いろいろな演奏者によるゴルドバーグ変奏曲をYOUTUBEで聴いてみたが、グールドが異質なのはその非共感性なのだと思う。誰もがゴルドバーグ変奏曲を媒介にして自分の感情を吐露するような弾き方をする。もともとは不眠に悩む伯爵を元気付けるために書かれた曲であり、聴き手へのやさしさや気遣いや苦悩に対する共感を思い入れたっぷりに演奏に込めるのが通例である。しかしグールドの弾き方はむしろそのような共感的な情緒を排した過剰なクリアネスを特質として帯びている。たとえば、大人の哀しみを理解しえない子供が、子供なりの愛情から事情も分からぬままにあれやこれや慰めてあげようと精一杯に腐心している感じに近い。この変奏曲はまさに14歳の少年演奏者ゴルドバーグを想定してバッハが書いたものであり、確かに永遠の少年だったグールドにとっては運命的な楽曲だったと言えるのかもしれない。

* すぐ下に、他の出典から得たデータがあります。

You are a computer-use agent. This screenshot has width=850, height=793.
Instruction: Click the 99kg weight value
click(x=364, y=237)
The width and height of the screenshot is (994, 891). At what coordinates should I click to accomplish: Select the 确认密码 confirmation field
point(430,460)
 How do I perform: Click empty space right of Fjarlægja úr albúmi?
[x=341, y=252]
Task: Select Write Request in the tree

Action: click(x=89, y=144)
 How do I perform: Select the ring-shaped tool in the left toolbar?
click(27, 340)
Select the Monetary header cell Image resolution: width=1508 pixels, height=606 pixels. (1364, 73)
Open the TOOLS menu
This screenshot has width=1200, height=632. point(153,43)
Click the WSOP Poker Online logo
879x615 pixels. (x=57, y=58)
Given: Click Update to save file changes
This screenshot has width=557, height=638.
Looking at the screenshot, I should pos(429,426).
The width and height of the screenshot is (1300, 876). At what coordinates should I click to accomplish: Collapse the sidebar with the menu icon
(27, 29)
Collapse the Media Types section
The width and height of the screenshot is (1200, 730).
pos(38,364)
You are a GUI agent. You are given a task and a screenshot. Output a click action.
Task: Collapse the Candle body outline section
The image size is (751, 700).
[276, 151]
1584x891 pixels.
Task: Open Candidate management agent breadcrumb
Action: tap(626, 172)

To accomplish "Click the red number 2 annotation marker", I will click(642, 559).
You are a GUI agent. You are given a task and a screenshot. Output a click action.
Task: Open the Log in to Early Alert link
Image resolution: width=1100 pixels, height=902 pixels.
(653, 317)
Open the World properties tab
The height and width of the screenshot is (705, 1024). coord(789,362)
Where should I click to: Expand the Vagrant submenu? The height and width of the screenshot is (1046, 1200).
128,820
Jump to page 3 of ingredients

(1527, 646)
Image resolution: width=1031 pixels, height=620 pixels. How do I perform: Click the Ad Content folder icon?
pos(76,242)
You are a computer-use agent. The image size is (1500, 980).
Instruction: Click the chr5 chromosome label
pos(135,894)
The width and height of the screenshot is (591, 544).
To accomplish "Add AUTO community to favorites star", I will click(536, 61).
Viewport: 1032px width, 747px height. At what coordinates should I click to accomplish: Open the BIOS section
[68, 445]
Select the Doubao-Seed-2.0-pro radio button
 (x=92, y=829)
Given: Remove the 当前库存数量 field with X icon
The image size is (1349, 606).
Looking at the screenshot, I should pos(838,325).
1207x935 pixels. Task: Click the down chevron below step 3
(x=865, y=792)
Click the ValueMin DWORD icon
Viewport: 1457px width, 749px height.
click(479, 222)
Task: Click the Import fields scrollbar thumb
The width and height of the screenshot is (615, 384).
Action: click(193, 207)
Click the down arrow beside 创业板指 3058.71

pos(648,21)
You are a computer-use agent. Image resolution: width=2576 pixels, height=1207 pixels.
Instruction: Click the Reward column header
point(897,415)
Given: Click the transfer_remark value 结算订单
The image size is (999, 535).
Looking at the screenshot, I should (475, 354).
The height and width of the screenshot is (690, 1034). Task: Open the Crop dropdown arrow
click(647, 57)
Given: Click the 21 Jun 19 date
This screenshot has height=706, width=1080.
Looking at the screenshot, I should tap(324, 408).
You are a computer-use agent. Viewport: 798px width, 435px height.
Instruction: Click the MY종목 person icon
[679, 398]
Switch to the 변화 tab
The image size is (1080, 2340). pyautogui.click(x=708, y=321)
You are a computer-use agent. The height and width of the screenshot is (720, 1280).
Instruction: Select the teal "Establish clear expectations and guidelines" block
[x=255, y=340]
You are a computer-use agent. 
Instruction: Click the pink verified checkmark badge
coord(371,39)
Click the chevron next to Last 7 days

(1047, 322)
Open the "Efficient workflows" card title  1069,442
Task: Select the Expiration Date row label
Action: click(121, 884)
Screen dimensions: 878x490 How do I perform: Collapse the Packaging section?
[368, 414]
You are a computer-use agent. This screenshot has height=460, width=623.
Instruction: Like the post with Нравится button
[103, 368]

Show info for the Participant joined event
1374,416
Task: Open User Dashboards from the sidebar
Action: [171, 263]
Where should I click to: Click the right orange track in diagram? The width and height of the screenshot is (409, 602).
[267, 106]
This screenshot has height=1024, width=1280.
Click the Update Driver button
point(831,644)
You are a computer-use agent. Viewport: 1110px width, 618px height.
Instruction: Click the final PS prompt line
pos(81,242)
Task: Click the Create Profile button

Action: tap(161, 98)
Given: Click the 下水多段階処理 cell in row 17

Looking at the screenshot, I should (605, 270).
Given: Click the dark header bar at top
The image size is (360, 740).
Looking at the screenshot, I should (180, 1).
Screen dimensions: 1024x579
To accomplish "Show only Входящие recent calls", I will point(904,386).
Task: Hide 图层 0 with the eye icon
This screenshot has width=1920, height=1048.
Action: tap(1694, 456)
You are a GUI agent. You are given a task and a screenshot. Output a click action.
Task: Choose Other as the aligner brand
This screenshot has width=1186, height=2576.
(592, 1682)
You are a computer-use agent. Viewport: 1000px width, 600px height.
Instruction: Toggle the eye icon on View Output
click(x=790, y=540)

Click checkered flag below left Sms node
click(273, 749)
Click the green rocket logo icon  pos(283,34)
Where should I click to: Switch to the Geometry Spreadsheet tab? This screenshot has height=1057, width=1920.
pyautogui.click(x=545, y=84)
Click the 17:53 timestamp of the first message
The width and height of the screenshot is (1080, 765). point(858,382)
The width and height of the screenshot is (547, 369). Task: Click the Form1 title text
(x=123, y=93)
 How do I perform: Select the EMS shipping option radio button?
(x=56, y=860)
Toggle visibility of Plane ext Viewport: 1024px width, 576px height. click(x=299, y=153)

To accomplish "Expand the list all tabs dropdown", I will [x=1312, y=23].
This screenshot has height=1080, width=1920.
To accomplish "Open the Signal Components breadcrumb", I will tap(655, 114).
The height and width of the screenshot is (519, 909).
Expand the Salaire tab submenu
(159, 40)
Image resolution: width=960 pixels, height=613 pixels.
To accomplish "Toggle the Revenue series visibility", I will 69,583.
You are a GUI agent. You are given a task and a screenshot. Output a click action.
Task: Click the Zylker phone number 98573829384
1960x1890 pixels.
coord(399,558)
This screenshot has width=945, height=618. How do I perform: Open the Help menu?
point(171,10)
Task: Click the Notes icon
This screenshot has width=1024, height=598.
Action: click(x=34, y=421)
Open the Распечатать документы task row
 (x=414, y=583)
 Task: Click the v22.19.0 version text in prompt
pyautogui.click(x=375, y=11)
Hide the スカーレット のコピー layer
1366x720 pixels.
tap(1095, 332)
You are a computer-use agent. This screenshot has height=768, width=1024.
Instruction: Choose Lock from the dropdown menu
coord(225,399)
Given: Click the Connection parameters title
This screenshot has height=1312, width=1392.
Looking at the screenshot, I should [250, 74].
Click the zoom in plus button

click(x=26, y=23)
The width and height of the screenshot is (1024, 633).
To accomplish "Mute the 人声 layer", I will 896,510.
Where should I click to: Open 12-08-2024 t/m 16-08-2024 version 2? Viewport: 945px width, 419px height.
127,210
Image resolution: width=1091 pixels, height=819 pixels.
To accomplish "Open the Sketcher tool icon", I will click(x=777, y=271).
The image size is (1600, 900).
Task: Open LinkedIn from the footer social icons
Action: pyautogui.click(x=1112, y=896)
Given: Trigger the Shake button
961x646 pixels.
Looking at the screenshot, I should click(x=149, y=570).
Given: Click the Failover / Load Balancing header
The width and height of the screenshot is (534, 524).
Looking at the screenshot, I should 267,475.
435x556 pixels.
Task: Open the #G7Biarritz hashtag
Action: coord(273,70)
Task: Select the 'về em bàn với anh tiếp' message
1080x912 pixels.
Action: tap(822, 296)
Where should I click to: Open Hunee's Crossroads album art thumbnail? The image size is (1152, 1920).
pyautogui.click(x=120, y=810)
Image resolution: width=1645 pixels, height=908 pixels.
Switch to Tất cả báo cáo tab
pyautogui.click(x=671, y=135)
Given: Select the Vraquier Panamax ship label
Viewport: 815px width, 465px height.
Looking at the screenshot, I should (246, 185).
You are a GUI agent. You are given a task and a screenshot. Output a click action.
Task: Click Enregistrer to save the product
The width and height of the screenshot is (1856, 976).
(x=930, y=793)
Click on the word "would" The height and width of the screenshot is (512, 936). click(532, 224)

うわさ通りに、グレン・グールドが発達障害の一種であるアスペルガー症候群だったかどうかは、分からない。が、たぶんそうだったかもしれない。グールドのインタヴューの衒学的な無内容さは、空疎な感情しか持ち得ない自分の身を守る(隠す)ために、どこかで聞いたような他人の批評の言葉をかき集めて、弾幕のようにめくらめっぽう撃っているのに近い感じがする。ゴルドバーグ変奏曲以外でもグールドはクリアな弾き方を決して崩さない。情緒的なモーツァルトを嫌い、さらに情緒的なショパンに至っては弾いてみせることすらしなかった。自分の過剰にクリアな弾き方に合致する楽曲しかまともに弾けなかったとも言えるだろう。
グールドから聴衆への贈り物は、微に入り細をうがつような情緒的絡みつきをごっそりそぎ落とした、異様な象形をなしている。微細な情緒表現を期待するリスナーには、自閉的で不親切に映るかもしれない。しかし、彼は彼の言葉できわめて誠実に語りかけているに過ぎない。
50歳近い最晩年のテレビ収録で、担当の女性ディレクターが突然泣き出した話が先の書籍に出てくる。彼女は、グールドが人のあたたかさというものを生涯知らずにきたのだと思うと急に悲しくなったのだ、と説明する。本の筆者は、そこからグールドが病的な潔癖症だった話につなげて同情していたが、二度の恋愛経験がただ潔癖症によって破綻したとも思えない。ファンには、その思い入れの強さから、芸術家グールドの内面的な深さを過信する傾向がどうしてもあるかもしれない。